Using classes (or more broadly object-oriented programming) can really take your coding to the next level. While they can be a bit confusing at first, some of the things you can do with them would be very difficult, if not impossible, to do using function-based programming. A very good and concise definition of classes in Python can be found in the official documentation, which I’ll literally quote below:
“Classes provide a means of bundling data and functionality together. Creating a new class creates a new type of object, allowing new instances of that type to be made. Each class instance can have attributes attached to it for maintaining its state. Class instances can also have methods (defined by its class) for modifying its state.”

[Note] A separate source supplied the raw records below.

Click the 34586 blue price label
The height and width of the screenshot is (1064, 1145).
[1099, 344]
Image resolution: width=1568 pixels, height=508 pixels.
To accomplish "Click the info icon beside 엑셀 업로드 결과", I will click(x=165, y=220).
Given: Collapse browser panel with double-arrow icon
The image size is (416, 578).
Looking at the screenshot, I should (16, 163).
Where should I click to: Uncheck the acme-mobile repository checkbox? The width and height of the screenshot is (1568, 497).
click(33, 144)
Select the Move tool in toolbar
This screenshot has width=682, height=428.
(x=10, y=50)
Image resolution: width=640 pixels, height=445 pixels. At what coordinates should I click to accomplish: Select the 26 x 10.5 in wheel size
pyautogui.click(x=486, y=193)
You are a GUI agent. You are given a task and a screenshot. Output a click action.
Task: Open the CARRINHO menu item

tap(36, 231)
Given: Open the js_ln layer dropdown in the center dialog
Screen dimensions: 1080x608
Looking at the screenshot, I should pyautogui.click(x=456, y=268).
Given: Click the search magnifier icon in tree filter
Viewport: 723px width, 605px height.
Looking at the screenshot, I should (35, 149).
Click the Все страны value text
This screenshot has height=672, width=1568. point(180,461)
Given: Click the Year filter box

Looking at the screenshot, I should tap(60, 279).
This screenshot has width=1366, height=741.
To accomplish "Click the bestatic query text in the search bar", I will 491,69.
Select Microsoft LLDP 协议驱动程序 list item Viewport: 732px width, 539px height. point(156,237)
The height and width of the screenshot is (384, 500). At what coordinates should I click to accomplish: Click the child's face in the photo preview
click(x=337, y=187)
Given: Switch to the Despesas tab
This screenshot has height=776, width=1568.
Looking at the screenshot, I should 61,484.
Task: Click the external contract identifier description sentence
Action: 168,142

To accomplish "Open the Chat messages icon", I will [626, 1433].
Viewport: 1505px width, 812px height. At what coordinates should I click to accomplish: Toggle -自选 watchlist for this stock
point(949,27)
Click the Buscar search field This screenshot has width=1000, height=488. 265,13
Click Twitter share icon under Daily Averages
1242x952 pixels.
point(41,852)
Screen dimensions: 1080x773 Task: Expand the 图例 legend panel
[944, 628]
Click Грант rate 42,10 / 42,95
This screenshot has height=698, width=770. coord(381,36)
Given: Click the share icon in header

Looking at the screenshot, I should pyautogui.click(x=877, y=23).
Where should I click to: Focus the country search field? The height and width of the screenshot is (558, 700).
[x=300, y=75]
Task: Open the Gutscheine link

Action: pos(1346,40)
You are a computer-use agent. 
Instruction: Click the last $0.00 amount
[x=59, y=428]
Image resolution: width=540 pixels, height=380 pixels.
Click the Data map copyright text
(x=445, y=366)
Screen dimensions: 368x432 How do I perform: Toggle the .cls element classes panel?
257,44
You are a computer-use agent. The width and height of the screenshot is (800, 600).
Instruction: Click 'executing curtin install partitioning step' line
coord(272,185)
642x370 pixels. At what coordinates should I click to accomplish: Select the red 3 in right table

If you’re already using functions in Python, moving to classes is a very feasible step. The approach I will take in this post is to compare a class and a set of functions that do the same thing, i.e., some data fitting. As we go over the comparison, I will also be referencing bits and pieces of the quote above, hopefully making it more clear to understand.

First of all, you will want to bundle data and functionality that actually belong together. With that in mind, using classes will actually make sense in the long run.
The attributes is where the data (or states) are kept inside an instance of the class. Because of the nature of classes, each instance exists in the computer memory completely independent of other instances of the same class. In other words, the attributes (or properties) of each instance can hold different values. All instances still contain the same methods of the class. These are actions that can be performed by a given instance that usually modify the attribute values of that particular instance.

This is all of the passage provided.